● **EXERCISE INSTRUCTIONS**: Go through the entries and transcribe each one exactly, dropping the pictures.

● **DATA SHOWN**:
--- START ---

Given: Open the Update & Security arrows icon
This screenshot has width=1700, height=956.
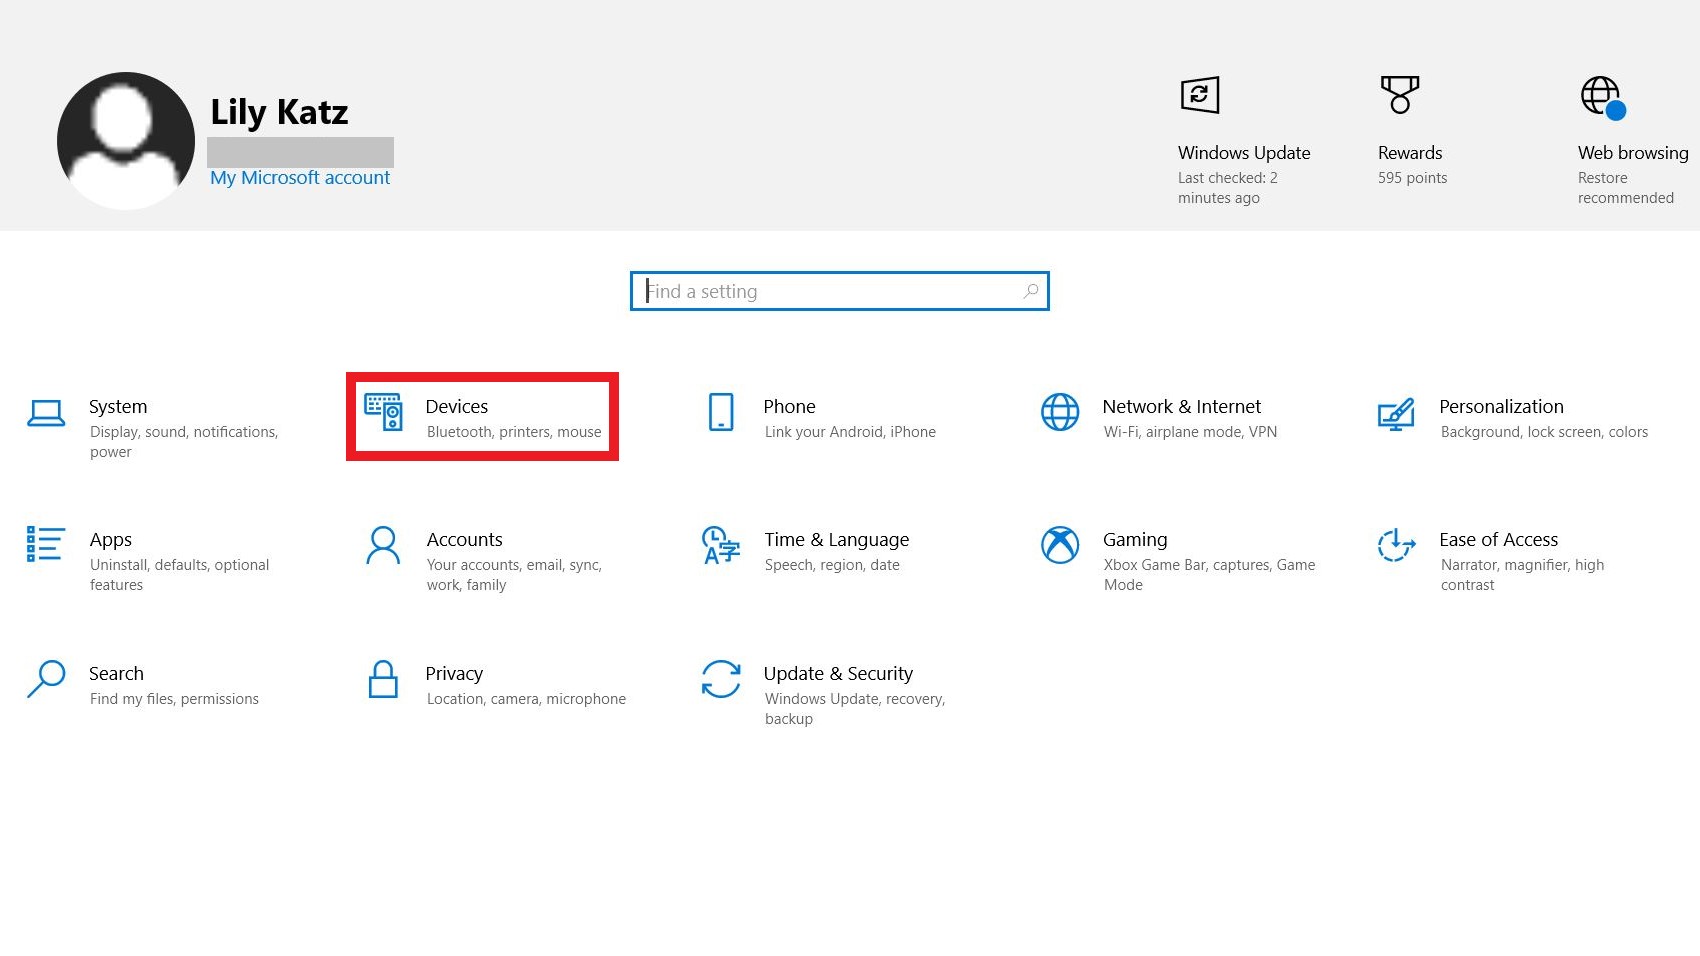Looking at the screenshot, I should click(721, 679).
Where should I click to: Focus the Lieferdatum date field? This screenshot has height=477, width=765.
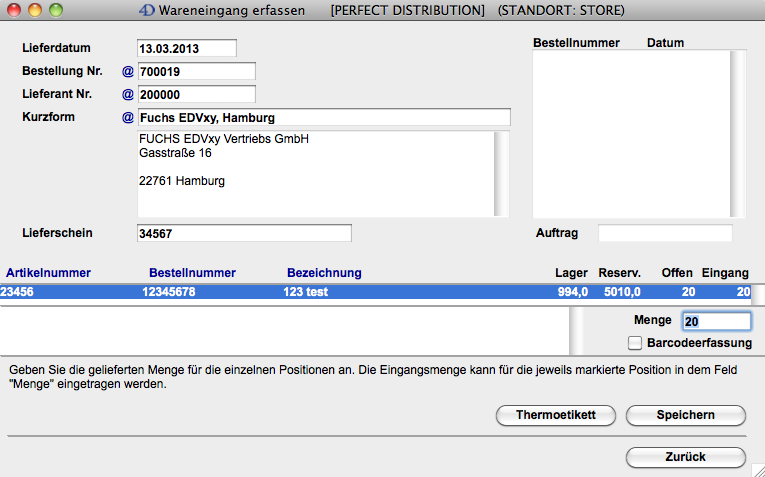point(187,49)
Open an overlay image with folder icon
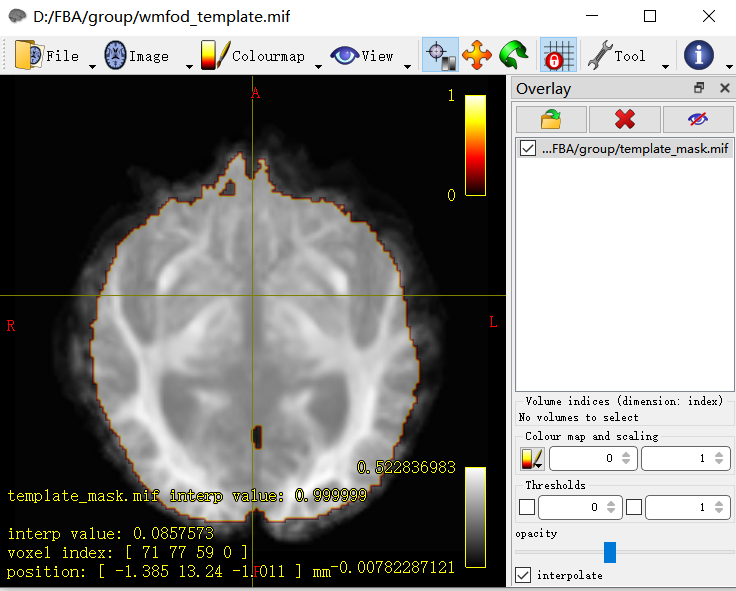 [550, 120]
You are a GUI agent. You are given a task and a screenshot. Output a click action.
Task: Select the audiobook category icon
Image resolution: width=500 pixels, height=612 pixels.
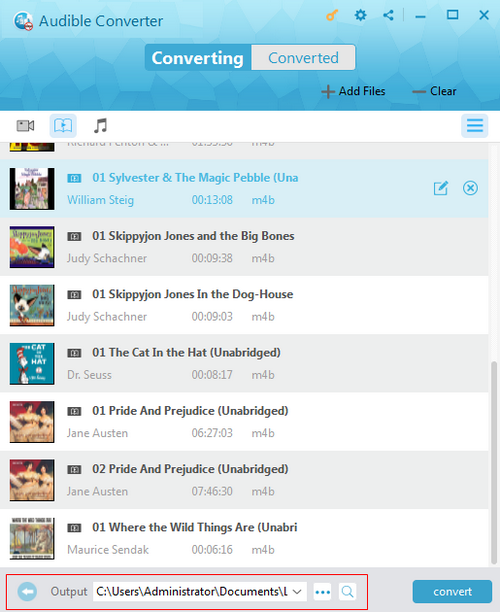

--- END ---

● **SOLUTION BELOW**:
Given: Open the Update & Security arrows icon
This screenshot has width=1700, height=956.
Looking at the screenshot, I should click(721, 679).
Where should I click to: Focus the Lieferdatum date field? This screenshot has height=477, width=765.
point(187,49)
Open an overlay image with folder icon
 [550, 120]
You are a GUI agent. You are given a task and a screenshot. Output a click action.
Task: Select the audiobook category icon
Image resolution: width=500 pixels, height=612 pixels.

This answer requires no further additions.